I'm still learning how to do it, but I think there are several key pieces in governance. One is to have a registry or repository of services so that you can publish and keep documentation about the services that you're building. The architecture review board is another important piece.

Another big piece is having an examples library of services that we think work particularly well. That's been almost more powerful than anything else here. People ask what a good service looks like, but the examples aren't just code, they are a library of every artefact throughout the whole lifecycle. So what does the design look like? What does a test plan look like?

Another consideration is when you're introducing a lot of middleware technology to enable SOA, you don't want every part of the company going out and figuring out how to best implement those technologies independently. You want to coordinate the configuration of your middle tier centrally, not just to support the application, but to configure it for the best performance and operability.

SOA veterans say it's difficult to determine the right level of granularity for a service — what should be included within it and what shouldn't? Can you offer examples of how you approach this?

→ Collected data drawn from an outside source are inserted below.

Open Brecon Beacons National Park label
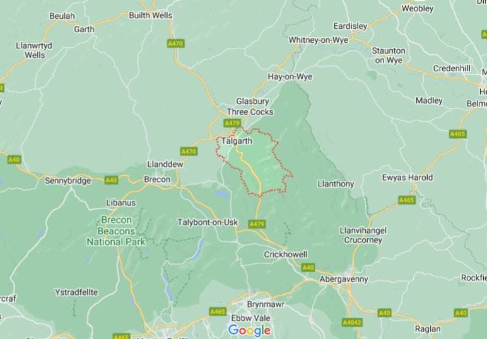The height and width of the screenshot is (339, 487). (116, 231)
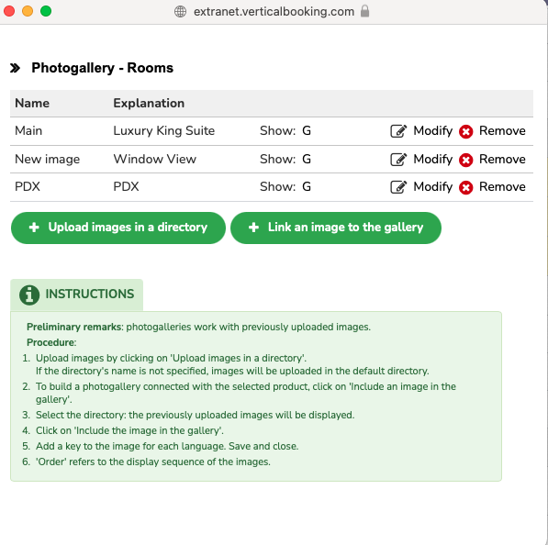Viewport: 548px width, 545px height.
Task: Click Upload images in a directory button
Action: [x=118, y=228]
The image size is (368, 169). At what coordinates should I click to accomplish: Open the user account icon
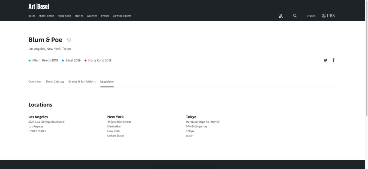[281, 16]
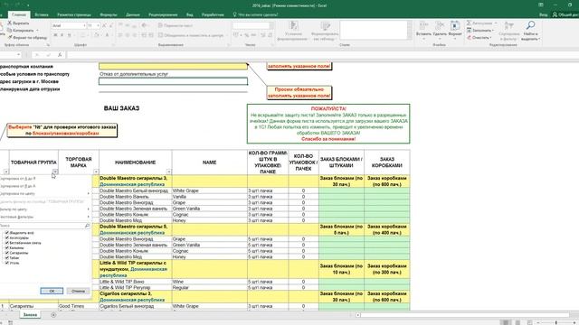Click the zoom slider in status bar
Viewport: 579px width, 325px height.
[x=556, y=323]

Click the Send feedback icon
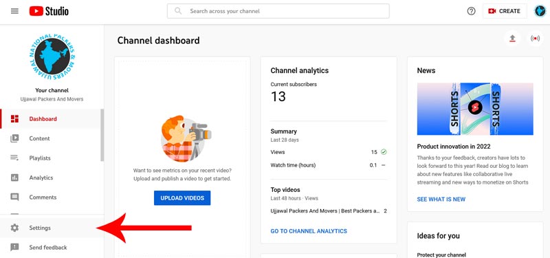tap(14, 248)
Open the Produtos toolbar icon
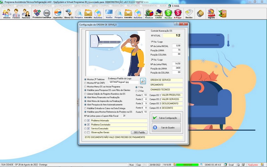 [x=37, y=13]
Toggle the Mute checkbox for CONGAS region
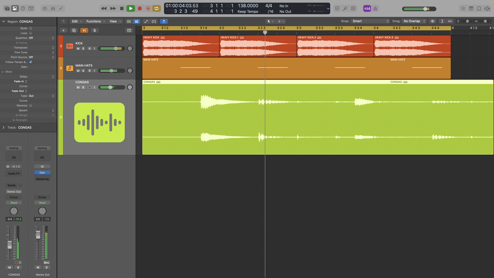 coord(30,28)
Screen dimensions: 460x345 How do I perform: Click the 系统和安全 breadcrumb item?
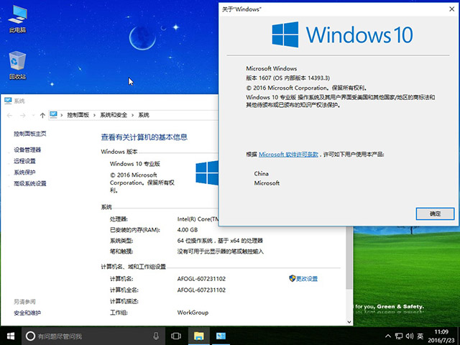click(115, 115)
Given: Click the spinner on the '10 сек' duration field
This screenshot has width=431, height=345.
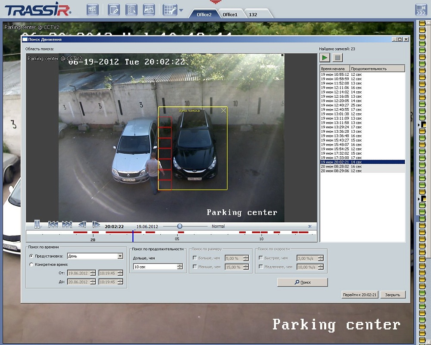Looking at the screenshot, I should pyautogui.click(x=180, y=267).
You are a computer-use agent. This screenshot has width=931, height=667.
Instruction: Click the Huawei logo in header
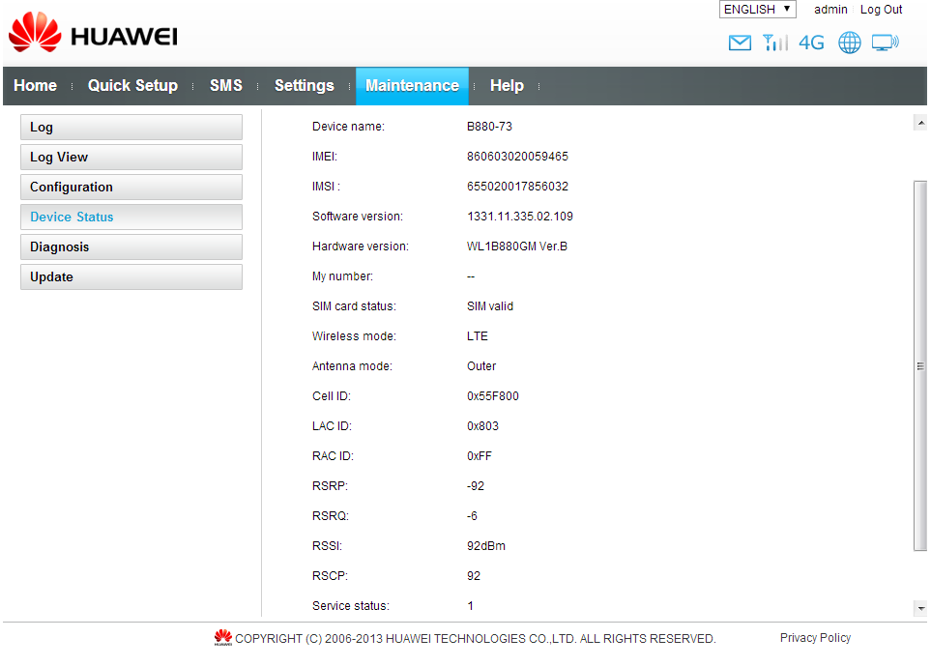(x=93, y=35)
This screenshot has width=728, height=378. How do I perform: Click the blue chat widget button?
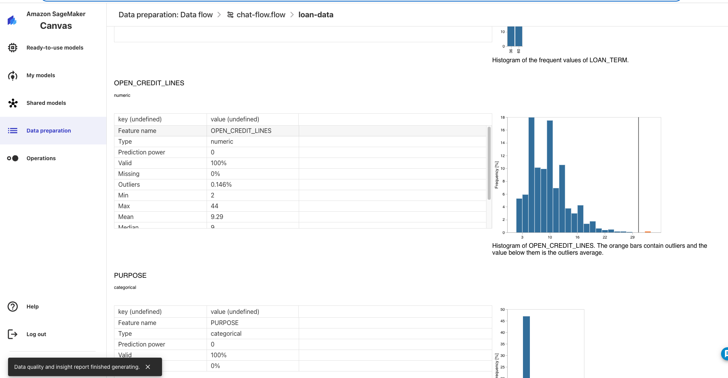725,353
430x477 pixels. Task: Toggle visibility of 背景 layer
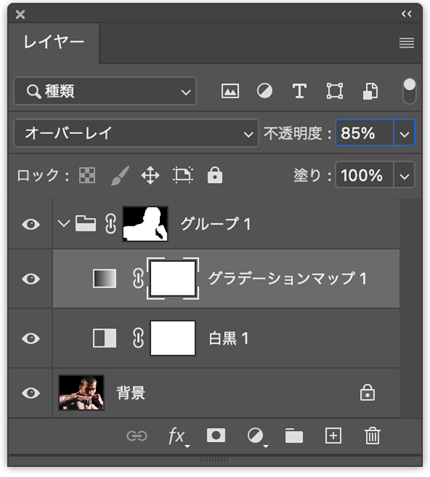pyautogui.click(x=30, y=393)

Sure, let's take billing as an example. We have a coarse-grained service called "charging", which includes everything from billing and taxing to bill presentment. Each one of those has its own composite service.

What we're trying to do is make sure that people are consistent in how they implement services.

A fine-grained service within "charging" might be "accounts hierarchy". I'm going to let an individual team manage that service rather than taking it to the architecture review board level.

What's the ROI on all this?

The big savings is time to market. For example, in the provisioning process, the ability for us to create a new product or a new flow in the provisioning engine is measured in days and weeks rather than in months, which is how long it takes in our non-SOA-compliant application.